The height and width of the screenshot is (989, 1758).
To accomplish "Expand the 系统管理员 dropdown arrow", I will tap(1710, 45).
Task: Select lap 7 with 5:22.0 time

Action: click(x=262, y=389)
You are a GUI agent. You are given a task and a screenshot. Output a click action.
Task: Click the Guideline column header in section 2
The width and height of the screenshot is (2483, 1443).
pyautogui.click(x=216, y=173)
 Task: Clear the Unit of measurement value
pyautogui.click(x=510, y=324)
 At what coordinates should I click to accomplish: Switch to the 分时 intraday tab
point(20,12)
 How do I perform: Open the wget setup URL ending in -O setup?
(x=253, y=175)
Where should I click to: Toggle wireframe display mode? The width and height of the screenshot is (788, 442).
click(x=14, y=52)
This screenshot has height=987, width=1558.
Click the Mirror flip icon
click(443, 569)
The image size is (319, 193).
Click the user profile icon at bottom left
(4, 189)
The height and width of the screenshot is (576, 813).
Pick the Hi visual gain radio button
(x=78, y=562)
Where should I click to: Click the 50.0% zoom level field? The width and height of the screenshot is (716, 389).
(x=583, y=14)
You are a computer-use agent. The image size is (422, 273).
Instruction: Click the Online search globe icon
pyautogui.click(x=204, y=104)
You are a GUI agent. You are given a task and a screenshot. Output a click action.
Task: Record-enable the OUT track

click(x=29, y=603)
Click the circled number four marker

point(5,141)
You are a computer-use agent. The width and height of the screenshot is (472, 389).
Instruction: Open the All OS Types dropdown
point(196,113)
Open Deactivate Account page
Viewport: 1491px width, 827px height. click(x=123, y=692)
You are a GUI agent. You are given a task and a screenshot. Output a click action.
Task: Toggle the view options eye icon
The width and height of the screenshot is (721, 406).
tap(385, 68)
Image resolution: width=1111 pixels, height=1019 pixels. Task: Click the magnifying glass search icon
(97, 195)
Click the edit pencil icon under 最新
·····
Given instruction. Retype the records above, starting at the first line and ending at the line that contains "(x=253, y=175)", with both of those lines included.

Answer to this exercise.
The height and width of the screenshot is (989, 1758).
To accomplish "Expand the 系统管理员 dropdown arrow", I will tap(1710, 45).
Task: Select lap 7 with 5:22.0 time

Action: click(x=262, y=389)
You are a GUI agent. You are given a task and a screenshot. Output a click action.
Task: Click the Guideline column header in section 2
The width and height of the screenshot is (2483, 1443).
pyautogui.click(x=216, y=173)
 Task: Clear the Unit of measurement value
pyautogui.click(x=510, y=324)
 At what coordinates should I click to accomplish: Switch to the 分时 intraday tab
point(20,12)
 How do I perform: Open the wget setup URL ending in -O setup?
(x=253, y=175)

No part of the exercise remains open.